A show 200,000 years in the making
Health education teachers in high school may have undersold the miracle of life with shonky textbook diagrams but we’ve come along way from being in the middle of the food chain and using caves as maternity wards. There are moments of astonishment during One Born Every Minute at how far we’ve come with medical advancements in maternal health, yet human biology remains unchanged over thousands of years. There are complexities to each delivery, which is where the show gets its drama, but it’s fascinating to see how primal instincts pair with modern medicine and the expertise of doctors, nurses and midwives.
Scrub up on who’s who
You get to know the folks working in the ward over the course of the series and how their roles overlap. The politics of the modern medical system dictate there’s a hierarchy to the hospital system with the doctor ordained ‘numero uno’ (rightly so) but there is a remarkable form of collaboration that occurs in a maternity ward. Midwives and nurses guide the process and lessen the strain on doctors being pulled in every direction within the hospital; you get a thrill from being in the company of people who are great at their job.
Laughter is the best medicine
There’s a unique sense of humour running throughout the series that shows how the medical professionals use their wit to diffuse the pressure of the ward. Often, they are working long shifts and dealing with demanding patients (rightly so). It’s wonderful seeing how the medical staff remains level headed and humours the expectant parents during a stressful time.
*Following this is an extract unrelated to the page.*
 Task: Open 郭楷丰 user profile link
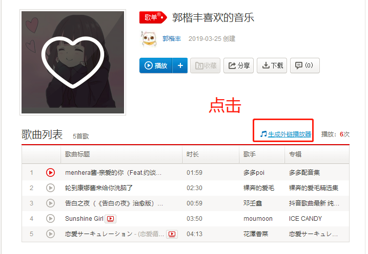tap(172, 39)
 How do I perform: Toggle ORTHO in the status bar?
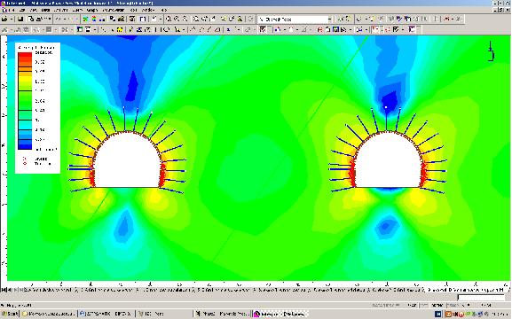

Maternal feats of strength
With each episode you meet new expectant couples and get insights into their journey to becoming parents. You get to see the calm before the storm but things change when it’s time for baby to arrive. One Born Every Minute doesn’t hide the process and it shows an enormous amount of pride and respect for the women featured, celebrating the pathway to motherhood by pulling back the white curtain.
Expectant dads, pay attention!
One Born Every Minute provides clarity around the role expectant dads can play in a maternity ward. Dads aren’t just there as a hand to squeeze. Sure, there are moments when it’s time to get out of the way but it’s interesting to see the dads trying to figure out what role they can play. Dads can function as a butler, masseuse, messenger and motivational speaker. Guys, the days of sitting around in a waiting room are over.
Bust those birth myths
If a birth results in a caesarian, one of many things mums can’t do in the six weeks after is drive a car. In Australia, the minimum amount of paternity leave the government gives dads is two weeks. So, once dad goes back to work, mum and baby lose their chauffeur. Expecting mum and bub to stay at home for weeks on end is madness but it’s one of several misunderstandings people have about birth and the recovery process. It varies depending on each experience but people still underrate the physical and mental impact it has on mothers. One Born Every Minute aims to rectify that.
One Born Every Minute airs Saturdays at 7:30pm on SBS VICELAND.